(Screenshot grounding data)

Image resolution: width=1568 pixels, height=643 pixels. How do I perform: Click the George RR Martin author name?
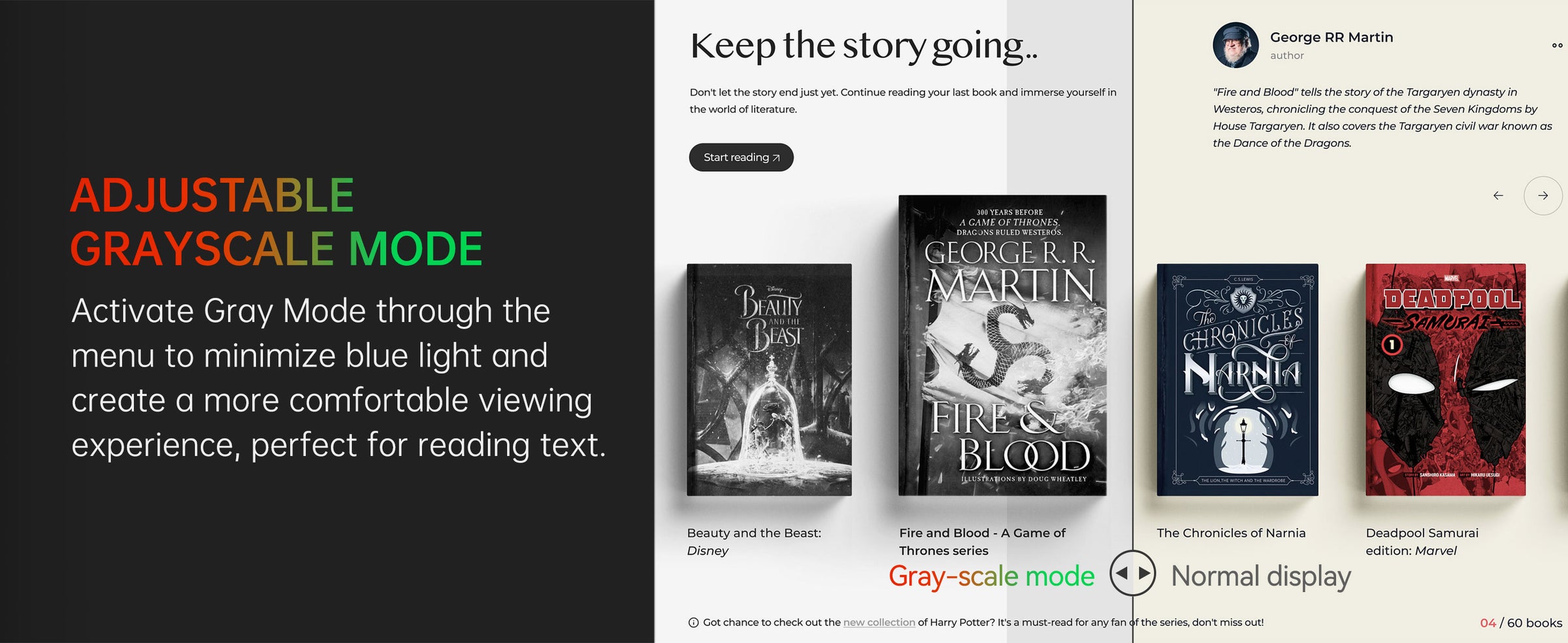point(1331,37)
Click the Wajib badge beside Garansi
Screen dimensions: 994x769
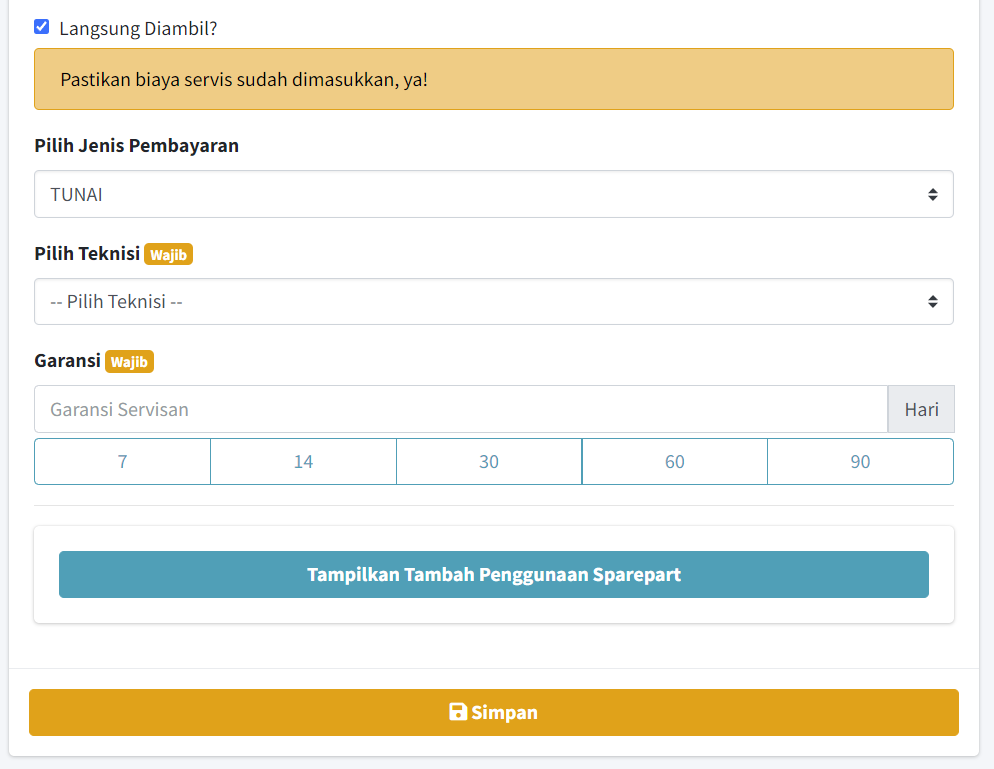pos(129,362)
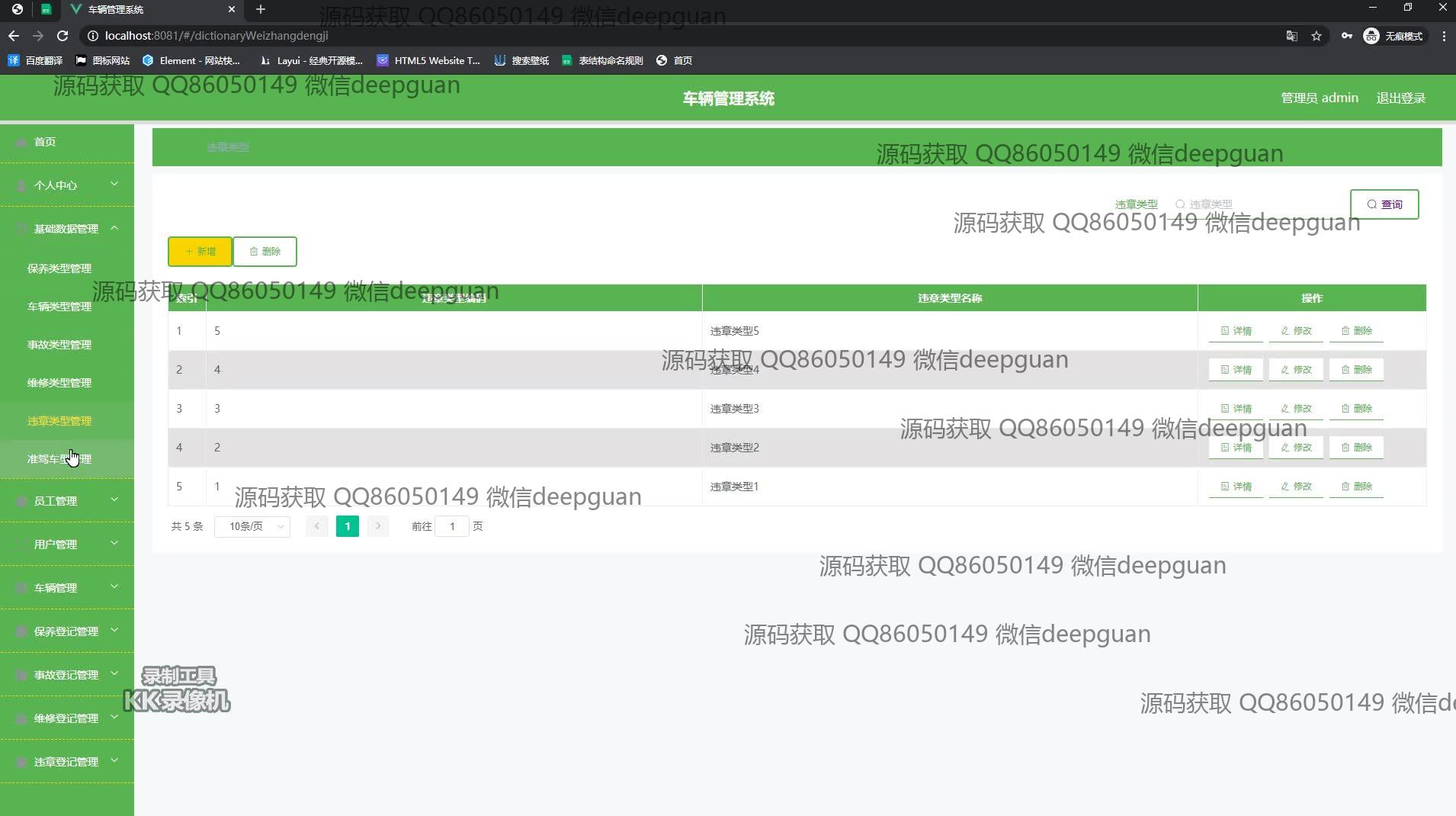Click the browser back arrow

(x=14, y=36)
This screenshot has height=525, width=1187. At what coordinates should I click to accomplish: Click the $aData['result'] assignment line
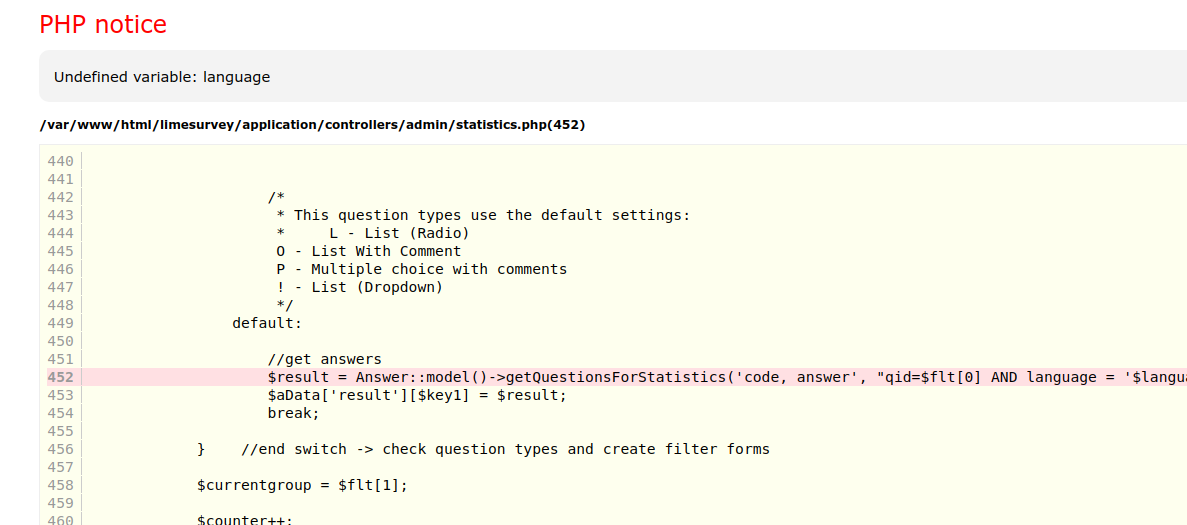[x=416, y=395]
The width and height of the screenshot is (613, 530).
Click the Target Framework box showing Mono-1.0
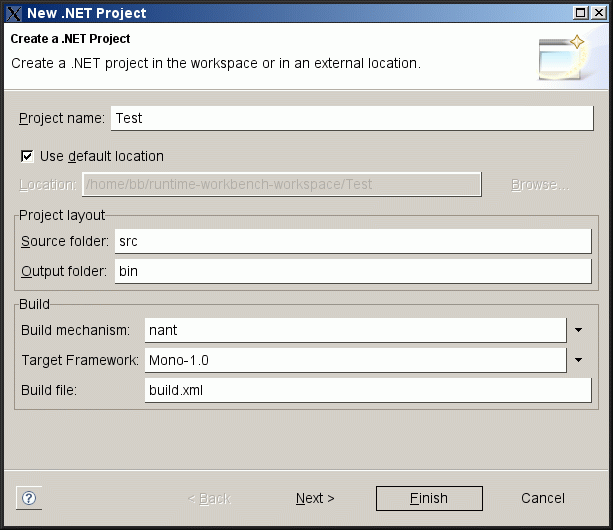(355, 360)
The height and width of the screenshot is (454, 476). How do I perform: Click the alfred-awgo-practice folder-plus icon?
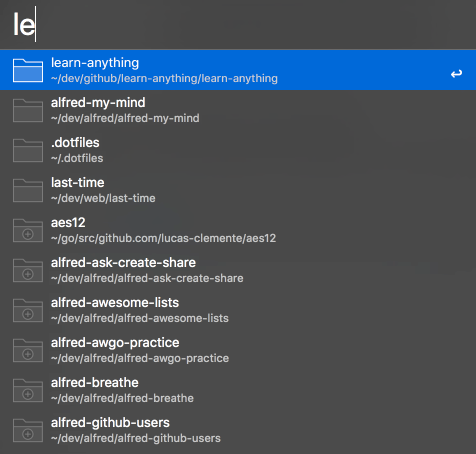tap(28, 350)
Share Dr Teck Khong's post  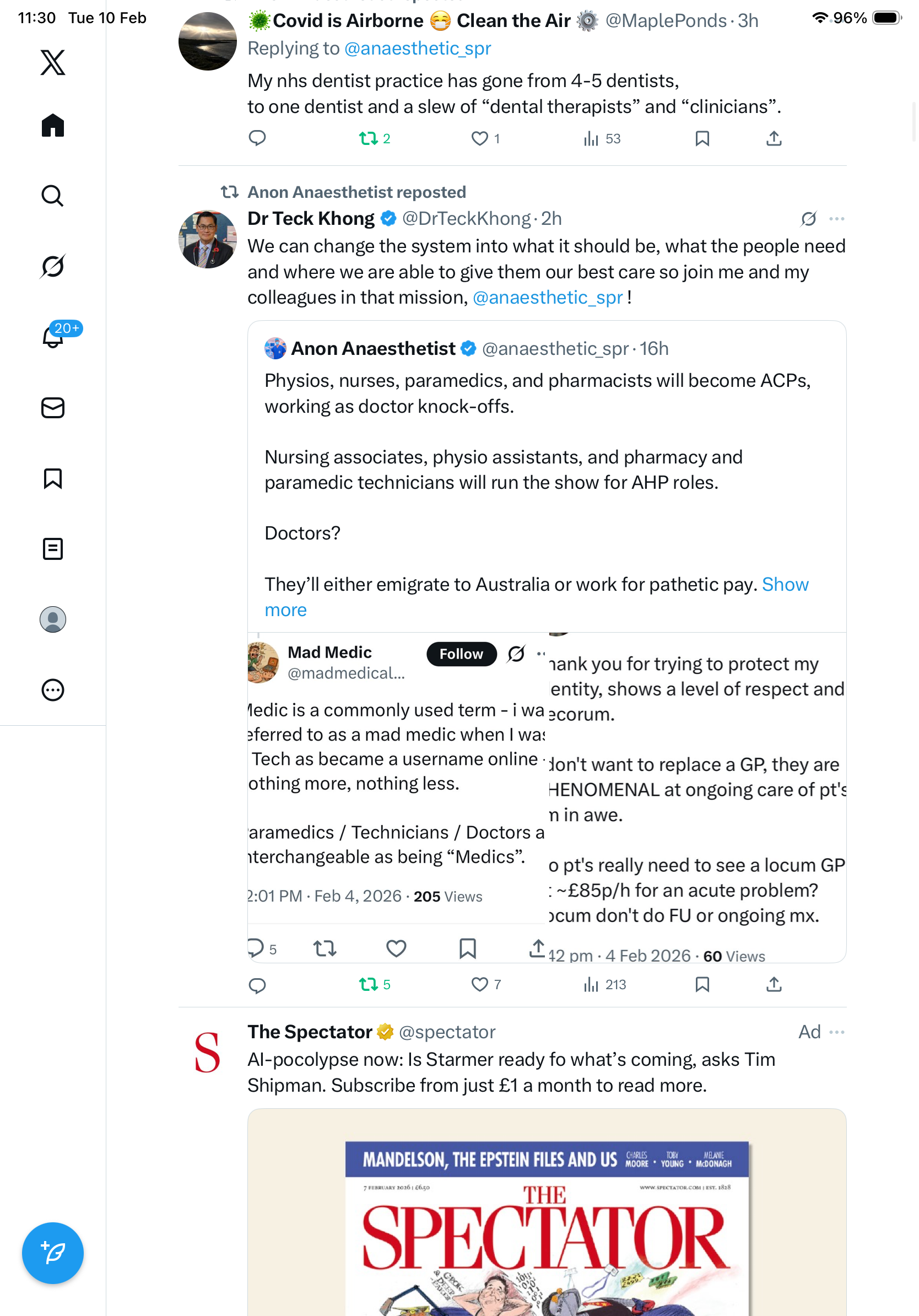point(774,985)
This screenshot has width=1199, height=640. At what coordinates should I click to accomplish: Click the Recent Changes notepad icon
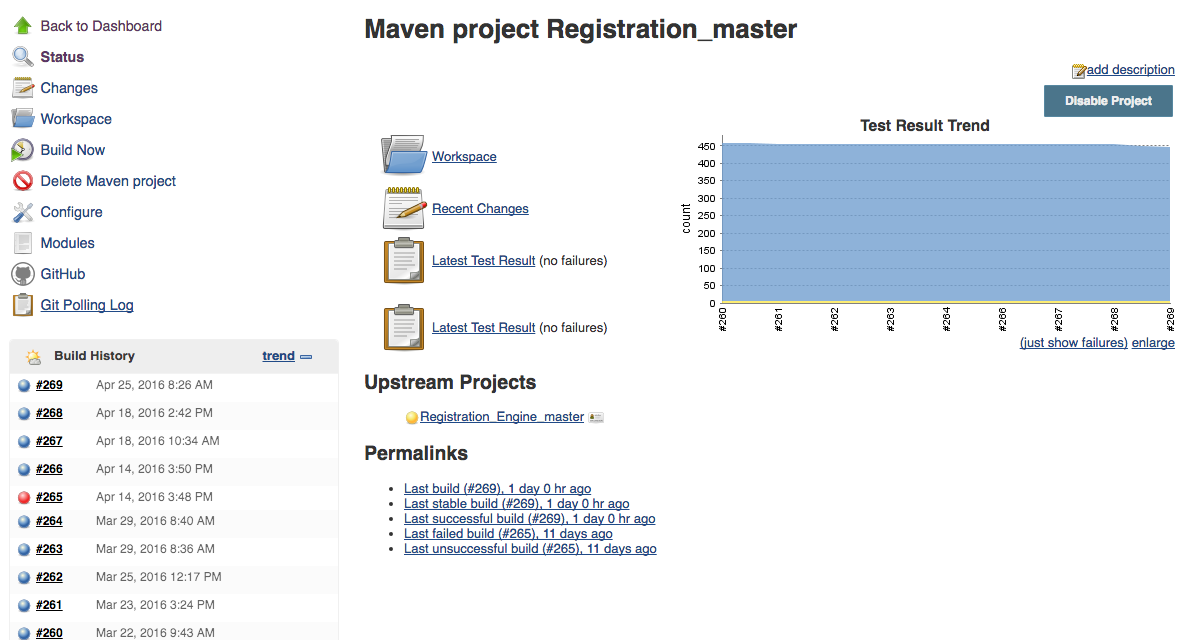point(403,208)
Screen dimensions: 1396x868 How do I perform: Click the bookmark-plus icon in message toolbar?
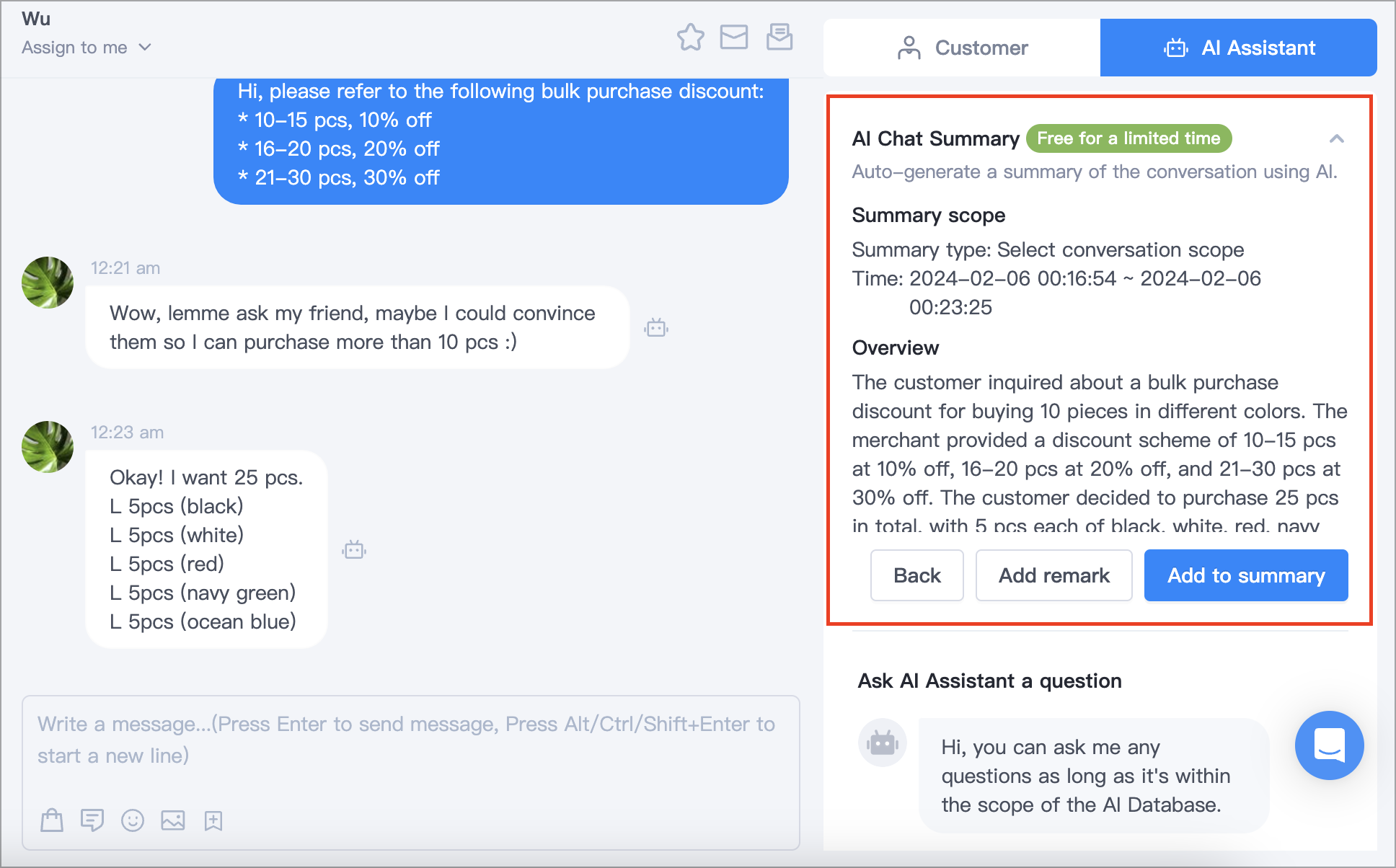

:: Problem to work on ::
Only the lines from the start of the records through the line containing "The width and" should be repeated, word for word, with the pictures left out.

:: Result for this task ::
Image resolution: width=1568 pixels, height=643 pixels. How do I perform: Click the George RR Martin author name?
point(1331,37)
Click the Wajib badge beside Garansi
Screen dimensions: 994x769
pos(129,362)
Click the browser back arrow

(x=14, y=36)
This screenshot has height=525, width=1187. At what coordinates should I click to accomplish: Click the $aData['result'] assignment line
[x=416, y=395]
The width and height of the screenshot is (613, 530).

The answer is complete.